━━ Listed records ━━
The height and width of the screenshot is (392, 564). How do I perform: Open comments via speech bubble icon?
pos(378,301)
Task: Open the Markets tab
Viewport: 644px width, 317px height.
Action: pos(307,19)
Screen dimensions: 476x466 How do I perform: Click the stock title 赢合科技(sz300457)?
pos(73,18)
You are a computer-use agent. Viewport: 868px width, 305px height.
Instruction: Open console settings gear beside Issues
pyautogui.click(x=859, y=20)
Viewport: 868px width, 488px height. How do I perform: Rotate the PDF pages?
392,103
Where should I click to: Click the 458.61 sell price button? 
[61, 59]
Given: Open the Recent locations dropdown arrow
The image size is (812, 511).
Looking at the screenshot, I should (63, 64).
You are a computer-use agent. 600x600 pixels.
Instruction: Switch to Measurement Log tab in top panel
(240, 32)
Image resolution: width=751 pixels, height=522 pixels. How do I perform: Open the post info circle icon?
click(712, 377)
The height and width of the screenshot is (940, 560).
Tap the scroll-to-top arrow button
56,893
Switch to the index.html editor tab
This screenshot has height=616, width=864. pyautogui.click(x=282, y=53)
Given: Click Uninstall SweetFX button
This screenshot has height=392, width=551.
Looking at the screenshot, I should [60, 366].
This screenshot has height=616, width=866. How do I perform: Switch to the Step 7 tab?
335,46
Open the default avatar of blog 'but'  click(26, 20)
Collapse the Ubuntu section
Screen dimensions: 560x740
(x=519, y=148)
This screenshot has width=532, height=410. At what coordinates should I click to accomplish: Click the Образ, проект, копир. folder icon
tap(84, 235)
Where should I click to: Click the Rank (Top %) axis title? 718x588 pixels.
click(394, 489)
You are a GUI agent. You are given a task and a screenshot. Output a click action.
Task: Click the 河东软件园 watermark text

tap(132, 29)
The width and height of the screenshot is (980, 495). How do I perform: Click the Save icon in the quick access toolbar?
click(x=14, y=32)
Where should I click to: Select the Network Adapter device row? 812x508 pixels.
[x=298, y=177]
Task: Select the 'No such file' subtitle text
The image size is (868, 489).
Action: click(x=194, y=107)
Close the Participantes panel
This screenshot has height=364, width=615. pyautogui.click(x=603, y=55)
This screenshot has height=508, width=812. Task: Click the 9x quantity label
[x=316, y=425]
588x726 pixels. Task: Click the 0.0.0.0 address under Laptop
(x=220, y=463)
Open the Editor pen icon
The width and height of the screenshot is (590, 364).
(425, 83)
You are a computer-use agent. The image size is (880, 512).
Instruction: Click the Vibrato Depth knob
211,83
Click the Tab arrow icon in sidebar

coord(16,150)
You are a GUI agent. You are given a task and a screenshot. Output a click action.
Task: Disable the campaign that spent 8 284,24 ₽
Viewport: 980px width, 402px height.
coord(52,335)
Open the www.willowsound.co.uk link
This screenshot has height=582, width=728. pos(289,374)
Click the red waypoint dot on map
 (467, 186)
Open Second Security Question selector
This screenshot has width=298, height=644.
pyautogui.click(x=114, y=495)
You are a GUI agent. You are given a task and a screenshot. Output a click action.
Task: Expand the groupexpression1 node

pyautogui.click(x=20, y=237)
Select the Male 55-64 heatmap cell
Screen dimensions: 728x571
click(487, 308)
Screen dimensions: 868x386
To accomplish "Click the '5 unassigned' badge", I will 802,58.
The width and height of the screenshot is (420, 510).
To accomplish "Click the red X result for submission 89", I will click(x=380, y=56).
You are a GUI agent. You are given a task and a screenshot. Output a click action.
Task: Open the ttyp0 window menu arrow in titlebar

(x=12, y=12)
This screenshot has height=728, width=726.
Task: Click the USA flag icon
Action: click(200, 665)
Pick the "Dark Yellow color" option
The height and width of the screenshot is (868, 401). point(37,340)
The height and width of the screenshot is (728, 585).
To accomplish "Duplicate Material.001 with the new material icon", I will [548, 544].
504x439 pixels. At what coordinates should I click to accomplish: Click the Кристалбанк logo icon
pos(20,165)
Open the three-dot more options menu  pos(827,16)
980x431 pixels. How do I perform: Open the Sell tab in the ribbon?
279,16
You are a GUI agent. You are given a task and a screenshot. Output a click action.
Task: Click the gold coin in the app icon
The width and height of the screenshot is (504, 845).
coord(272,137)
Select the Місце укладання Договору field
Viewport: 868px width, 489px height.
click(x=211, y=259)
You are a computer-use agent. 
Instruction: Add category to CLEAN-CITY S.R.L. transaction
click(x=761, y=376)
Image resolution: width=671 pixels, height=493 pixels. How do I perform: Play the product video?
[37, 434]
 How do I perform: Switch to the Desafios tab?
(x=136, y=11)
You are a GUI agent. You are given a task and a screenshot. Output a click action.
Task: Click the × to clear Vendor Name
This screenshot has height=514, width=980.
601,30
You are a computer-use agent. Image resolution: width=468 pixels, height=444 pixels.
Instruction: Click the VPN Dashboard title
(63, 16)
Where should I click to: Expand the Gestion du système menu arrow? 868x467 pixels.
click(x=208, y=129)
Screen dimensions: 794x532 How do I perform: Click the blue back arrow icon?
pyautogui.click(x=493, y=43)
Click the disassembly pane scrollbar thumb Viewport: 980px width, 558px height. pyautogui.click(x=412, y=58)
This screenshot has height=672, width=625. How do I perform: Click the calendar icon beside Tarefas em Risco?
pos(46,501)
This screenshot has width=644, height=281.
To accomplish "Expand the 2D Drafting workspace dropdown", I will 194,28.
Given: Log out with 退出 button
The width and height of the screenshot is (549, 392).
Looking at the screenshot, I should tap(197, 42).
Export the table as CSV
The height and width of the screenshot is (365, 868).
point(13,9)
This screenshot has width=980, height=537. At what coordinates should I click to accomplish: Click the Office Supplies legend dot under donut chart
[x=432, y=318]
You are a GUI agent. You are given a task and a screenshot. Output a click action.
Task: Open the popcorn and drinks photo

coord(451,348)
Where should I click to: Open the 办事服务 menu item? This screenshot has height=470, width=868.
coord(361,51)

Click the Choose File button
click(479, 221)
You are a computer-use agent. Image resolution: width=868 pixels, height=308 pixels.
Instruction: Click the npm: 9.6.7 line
━━━
Problem to solve: Your reply should contain each entry, copied without alteration.

Result of this exercise:
The height and width of the screenshot is (392, 564). How do I perform: Open comments via speech bubble icon?
pos(378,301)
Task: Open the Markets tab
Viewport: 644px width, 317px height.
Action: pos(307,19)
Screen dimensions: 476x466 How do I perform: Click the stock title 赢合科技(sz300457)?
pos(73,18)
You are a computer-use agent. Viewport: 868px width, 305px height.
Instruction: Open console settings gear beside Issues
pyautogui.click(x=859, y=20)
Viewport: 868px width, 488px height. How do I perform: Rotate the PDF pages?
392,103
Where should I click to: Click the 458.61 sell price button? 
[61, 59]
Given: Open the Recent locations dropdown arrow
The image size is (812, 511).
Looking at the screenshot, I should (63, 64).
You are a computer-use agent. 600x600 pixels.
Instruction: Switch to Measurement Log tab in top panel
(240, 32)
Image resolution: width=751 pixels, height=522 pixels. How do I perform: Open the post info circle icon?
click(712, 377)
The height and width of the screenshot is (940, 560).
Tap the scroll-to-top arrow button
56,893
Switch to the index.html editor tab
This screenshot has height=616, width=864. pyautogui.click(x=282, y=53)
Given: Click Uninstall SweetFX button
This screenshot has height=392, width=551.
Looking at the screenshot, I should [60, 366].
This screenshot has height=616, width=866. How do I perform: Switch to the Step 7 tab?
335,46
Open the default avatar of blog 'but'  click(26, 20)
Collapse the Ubuntu section
Screen dimensions: 560x740
(x=519, y=148)
This screenshot has width=532, height=410. At what coordinates should I click to accomplish: Click the Образ, проект, копир. folder icon
tap(84, 235)
Where should I click to: Click the Rank (Top %) axis title? 718x588 pixels.
click(394, 489)
You are a GUI agent. You are given a task and a screenshot. Output a click action.
Task: Click the 河东软件园 watermark text

tap(132, 29)
The width and height of the screenshot is (980, 495). How do I perform: Click the Save icon in the quick access toolbar?
click(x=14, y=32)
Where should I click to: Select the Network Adapter device row? 812x508 pixels.
[x=298, y=177]
Task: Select the 'No such file' subtitle text
The image size is (868, 489).
Action: click(x=194, y=107)
Close the Participantes panel
This screenshot has height=364, width=615. pyautogui.click(x=603, y=55)
This screenshot has height=508, width=812. Task: Click the 9x quantity label
[x=316, y=425]
588x726 pixels. Task: Click the 0.0.0.0 address under Laptop
(x=220, y=463)
Open the Editor pen icon
The width and height of the screenshot is (590, 364).
(425, 83)
You are a computer-use agent. The image size is (880, 512).
Instruction: Click the Vibrato Depth knob
211,83
Click the Tab arrow icon in sidebar

coord(16,150)
You are a GUI agent. You are given a task and a screenshot. Output a click action.
Task: Disable the campaign that spent 8 284,24 ₽
Viewport: 980px width, 402px height.
coord(52,335)
Open the www.willowsound.co.uk link
This screenshot has height=582, width=728. pos(289,374)
Click the red waypoint dot on map
 (467, 186)
Open Second Security Question selector
This screenshot has width=298, height=644.
pyautogui.click(x=114, y=495)
You are a GUI agent. You are given a task and a screenshot. Output a click action.
Task: Expand the groupexpression1 node

pyautogui.click(x=20, y=237)
Select the Male 55-64 heatmap cell
Screen dimensions: 728x571
click(487, 308)
Screen dimensions: 868x386
To accomplish "Click the '5 unassigned' badge", I will 802,58.
The width and height of the screenshot is (420, 510).
To accomplish "Click the red X result for submission 89", I will click(x=380, y=56).
You are a GUI agent. You are given a task and a screenshot. Output a click action.
Task: Open the ttyp0 window menu arrow in titlebar

(x=12, y=12)
This screenshot has height=728, width=726.
Task: Click the USA flag icon
Action: click(200, 665)
Pick the "Dark Yellow color" option
The height and width of the screenshot is (868, 401). point(37,340)
The height and width of the screenshot is (728, 585).
To accomplish "Duplicate Material.001 with the new material icon", I will [548, 544].
504x439 pixels. At what coordinates should I click to accomplish: Click the Кристалбанк logo icon
pos(20,165)
Open the three-dot more options menu  pos(827,16)
980x431 pixels. How do I perform: Open the Sell tab in the ribbon?
279,16
You are a GUI agent. You are given a task and a screenshot. Output a click action.
Task: Click the gold coin in the app icon
The width and height of the screenshot is (504, 845).
coord(272,137)
Select the Місце укладання Договору field
Viewport: 868px width, 489px height.
click(x=211, y=259)
You are a computer-use agent. 
Instruction: Add category to CLEAN-CITY S.R.L. transaction
click(x=761, y=376)
Image resolution: width=671 pixels, height=493 pixels. How do I perform: Play the product video?
[37, 434]
 How do I perform: Switch to the Desafios tab?
(x=136, y=11)
You are a GUI agent. You are given a task and a screenshot. Output a click action.
Task: Click the × to clear Vendor Name
This screenshot has height=514, width=980.
601,30
You are a computer-use agent. Image resolution: width=468 pixels, height=444 pixels.
Instruction: Click the VPN Dashboard title
(63, 16)
Where should I click to: Expand the Gestion du système menu arrow? 868x467 pixels.
click(x=208, y=129)
Screen dimensions: 794x532 How do I perform: Click the blue back arrow icon?
pyautogui.click(x=493, y=43)
Click the disassembly pane scrollbar thumb Viewport: 980px width, 558px height. pyautogui.click(x=412, y=58)
This screenshot has height=672, width=625. How do I perform: Click the calendar icon beside Tarefas em Risco?
pos(46,501)
This screenshot has width=644, height=281.
To accomplish "Expand the 2D Drafting workspace dropdown", I will 194,28.
Given: Log out with 退出 button
The width and height of the screenshot is (549, 392).
Looking at the screenshot, I should tap(197, 42).
Export the table as CSV
The height and width of the screenshot is (365, 868).
point(13,9)
This screenshot has width=980, height=537. At what coordinates should I click to accomplish: Click the Office Supplies legend dot under donut chart
[x=432, y=318]
You are a GUI agent. You are given a task and a screenshot. Output a click action.
Task: Open the popcorn and drinks photo

coord(451,348)
Where should I click to: Open the 办事服务 menu item? This screenshot has height=470, width=868.
coord(361,51)

Click the Choose File button
click(479, 221)
You are a computer-use agent. Image resolution: width=868 pixels, height=308 pixels.
Instruction: Click the npm: 9.6.7 line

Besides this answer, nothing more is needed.